• [Task item]: What you write should be an exact copy of the material, from its first line through the line containing "Click the 模板列表 label in lower-left panel".

------ Data under study

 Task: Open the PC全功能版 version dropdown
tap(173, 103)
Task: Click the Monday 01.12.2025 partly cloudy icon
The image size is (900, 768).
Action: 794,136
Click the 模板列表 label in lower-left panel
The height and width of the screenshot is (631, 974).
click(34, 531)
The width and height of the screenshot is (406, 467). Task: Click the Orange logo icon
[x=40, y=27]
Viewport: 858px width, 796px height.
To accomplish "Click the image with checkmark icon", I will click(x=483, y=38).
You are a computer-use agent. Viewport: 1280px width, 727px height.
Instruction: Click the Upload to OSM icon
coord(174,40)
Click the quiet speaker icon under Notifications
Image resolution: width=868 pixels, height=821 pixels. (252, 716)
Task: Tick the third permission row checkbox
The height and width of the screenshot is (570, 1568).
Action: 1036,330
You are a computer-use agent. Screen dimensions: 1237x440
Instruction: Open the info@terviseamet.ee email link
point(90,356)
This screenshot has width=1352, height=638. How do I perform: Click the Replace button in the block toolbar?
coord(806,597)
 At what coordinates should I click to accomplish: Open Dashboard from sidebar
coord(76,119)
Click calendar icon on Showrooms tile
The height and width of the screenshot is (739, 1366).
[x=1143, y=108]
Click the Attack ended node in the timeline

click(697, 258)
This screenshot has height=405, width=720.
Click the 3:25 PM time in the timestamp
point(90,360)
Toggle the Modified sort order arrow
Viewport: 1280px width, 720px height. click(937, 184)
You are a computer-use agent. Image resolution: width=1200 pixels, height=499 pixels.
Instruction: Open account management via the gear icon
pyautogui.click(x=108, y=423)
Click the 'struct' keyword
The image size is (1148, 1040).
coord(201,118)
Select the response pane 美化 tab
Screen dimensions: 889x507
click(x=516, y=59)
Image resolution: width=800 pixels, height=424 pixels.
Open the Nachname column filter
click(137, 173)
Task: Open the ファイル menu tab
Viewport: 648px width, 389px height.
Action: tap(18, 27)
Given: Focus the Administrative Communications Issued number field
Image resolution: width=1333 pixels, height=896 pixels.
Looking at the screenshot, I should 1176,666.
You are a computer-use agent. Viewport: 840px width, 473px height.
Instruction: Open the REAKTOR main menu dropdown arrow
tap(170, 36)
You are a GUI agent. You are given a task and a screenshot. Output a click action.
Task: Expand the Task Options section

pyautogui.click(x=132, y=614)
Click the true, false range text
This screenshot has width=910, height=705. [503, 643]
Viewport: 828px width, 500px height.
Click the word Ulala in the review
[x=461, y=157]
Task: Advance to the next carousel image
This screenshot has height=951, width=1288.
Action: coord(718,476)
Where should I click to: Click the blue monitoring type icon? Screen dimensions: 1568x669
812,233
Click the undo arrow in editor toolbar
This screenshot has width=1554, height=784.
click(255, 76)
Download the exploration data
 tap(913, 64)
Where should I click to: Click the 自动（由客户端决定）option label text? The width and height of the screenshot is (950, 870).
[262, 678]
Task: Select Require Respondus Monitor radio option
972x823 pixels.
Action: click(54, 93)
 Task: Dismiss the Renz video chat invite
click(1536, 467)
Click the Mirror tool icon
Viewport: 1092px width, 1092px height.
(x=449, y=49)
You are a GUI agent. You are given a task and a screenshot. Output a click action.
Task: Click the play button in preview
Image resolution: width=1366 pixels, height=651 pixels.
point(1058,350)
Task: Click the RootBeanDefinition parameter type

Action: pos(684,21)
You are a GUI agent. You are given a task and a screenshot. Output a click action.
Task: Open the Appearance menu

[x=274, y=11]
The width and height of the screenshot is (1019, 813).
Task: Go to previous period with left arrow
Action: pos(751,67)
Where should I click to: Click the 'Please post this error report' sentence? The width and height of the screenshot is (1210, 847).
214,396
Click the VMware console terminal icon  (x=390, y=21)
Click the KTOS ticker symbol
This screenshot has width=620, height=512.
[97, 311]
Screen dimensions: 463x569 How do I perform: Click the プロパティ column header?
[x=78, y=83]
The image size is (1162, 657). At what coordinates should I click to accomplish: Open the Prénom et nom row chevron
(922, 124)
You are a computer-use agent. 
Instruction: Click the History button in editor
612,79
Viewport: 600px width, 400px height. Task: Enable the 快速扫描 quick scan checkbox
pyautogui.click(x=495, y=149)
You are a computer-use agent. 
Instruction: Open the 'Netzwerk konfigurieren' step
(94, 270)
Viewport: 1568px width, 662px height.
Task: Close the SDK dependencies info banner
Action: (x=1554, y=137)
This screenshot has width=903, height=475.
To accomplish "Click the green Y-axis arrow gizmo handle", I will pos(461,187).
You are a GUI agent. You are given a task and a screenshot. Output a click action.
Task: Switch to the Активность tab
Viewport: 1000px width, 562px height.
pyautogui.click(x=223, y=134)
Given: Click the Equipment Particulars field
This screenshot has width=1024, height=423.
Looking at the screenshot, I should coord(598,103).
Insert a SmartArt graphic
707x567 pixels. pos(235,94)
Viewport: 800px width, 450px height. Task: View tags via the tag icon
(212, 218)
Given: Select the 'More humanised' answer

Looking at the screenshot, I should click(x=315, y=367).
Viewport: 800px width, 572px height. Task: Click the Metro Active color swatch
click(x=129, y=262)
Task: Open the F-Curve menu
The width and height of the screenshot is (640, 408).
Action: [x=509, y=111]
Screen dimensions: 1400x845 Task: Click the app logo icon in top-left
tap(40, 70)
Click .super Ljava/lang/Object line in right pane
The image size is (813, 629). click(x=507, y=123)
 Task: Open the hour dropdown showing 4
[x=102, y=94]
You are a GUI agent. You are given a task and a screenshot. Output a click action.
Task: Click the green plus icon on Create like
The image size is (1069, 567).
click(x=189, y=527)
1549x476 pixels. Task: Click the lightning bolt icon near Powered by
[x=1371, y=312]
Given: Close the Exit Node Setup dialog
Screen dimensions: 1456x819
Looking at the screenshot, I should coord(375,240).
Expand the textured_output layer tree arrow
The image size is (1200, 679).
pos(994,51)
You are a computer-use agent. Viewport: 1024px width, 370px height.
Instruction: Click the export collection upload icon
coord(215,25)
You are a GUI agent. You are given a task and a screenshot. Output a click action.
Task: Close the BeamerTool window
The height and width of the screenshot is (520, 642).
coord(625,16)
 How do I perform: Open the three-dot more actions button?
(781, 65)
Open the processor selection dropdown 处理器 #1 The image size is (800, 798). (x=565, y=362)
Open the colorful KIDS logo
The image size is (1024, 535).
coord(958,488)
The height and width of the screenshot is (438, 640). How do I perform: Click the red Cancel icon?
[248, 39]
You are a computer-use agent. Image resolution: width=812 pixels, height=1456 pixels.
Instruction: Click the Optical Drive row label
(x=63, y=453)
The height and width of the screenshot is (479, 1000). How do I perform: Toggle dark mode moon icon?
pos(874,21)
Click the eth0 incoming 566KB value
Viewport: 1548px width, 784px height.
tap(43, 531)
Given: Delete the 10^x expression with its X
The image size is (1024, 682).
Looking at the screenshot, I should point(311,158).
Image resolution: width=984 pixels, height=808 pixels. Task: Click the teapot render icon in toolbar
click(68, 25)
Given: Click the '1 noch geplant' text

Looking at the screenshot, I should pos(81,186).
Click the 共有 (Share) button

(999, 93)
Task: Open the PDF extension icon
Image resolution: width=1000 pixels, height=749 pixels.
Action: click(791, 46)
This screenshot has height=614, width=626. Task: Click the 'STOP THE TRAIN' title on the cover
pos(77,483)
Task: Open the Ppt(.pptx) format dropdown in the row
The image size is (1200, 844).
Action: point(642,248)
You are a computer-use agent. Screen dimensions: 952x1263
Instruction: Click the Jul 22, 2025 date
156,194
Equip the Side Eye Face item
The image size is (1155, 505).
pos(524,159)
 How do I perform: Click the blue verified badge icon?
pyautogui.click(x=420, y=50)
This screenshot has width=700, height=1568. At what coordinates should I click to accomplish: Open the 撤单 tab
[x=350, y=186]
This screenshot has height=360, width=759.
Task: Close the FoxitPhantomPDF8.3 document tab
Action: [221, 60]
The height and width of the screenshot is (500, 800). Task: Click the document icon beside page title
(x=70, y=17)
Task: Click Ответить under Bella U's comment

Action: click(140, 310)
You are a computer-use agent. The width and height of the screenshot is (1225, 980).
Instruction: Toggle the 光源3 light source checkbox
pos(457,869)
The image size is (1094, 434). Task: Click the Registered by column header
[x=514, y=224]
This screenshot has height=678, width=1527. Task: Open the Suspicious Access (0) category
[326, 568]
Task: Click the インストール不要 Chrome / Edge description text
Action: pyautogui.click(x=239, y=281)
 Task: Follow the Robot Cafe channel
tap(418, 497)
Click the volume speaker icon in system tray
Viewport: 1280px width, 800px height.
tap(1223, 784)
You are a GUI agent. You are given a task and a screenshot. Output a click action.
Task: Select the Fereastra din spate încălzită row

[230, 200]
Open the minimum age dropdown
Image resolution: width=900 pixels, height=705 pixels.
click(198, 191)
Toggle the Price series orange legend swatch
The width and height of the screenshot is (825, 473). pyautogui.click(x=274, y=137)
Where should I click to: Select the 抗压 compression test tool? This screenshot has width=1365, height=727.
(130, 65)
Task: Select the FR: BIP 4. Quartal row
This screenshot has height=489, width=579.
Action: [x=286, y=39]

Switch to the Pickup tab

------------

• [Solution below]:
 Task: Open the PC全功能版 version dropdown
tap(173, 103)
Task: Click the Monday 01.12.2025 partly cloudy icon
The image size is (900, 768).
Action: 794,136
Click the 模板列表 label in lower-left panel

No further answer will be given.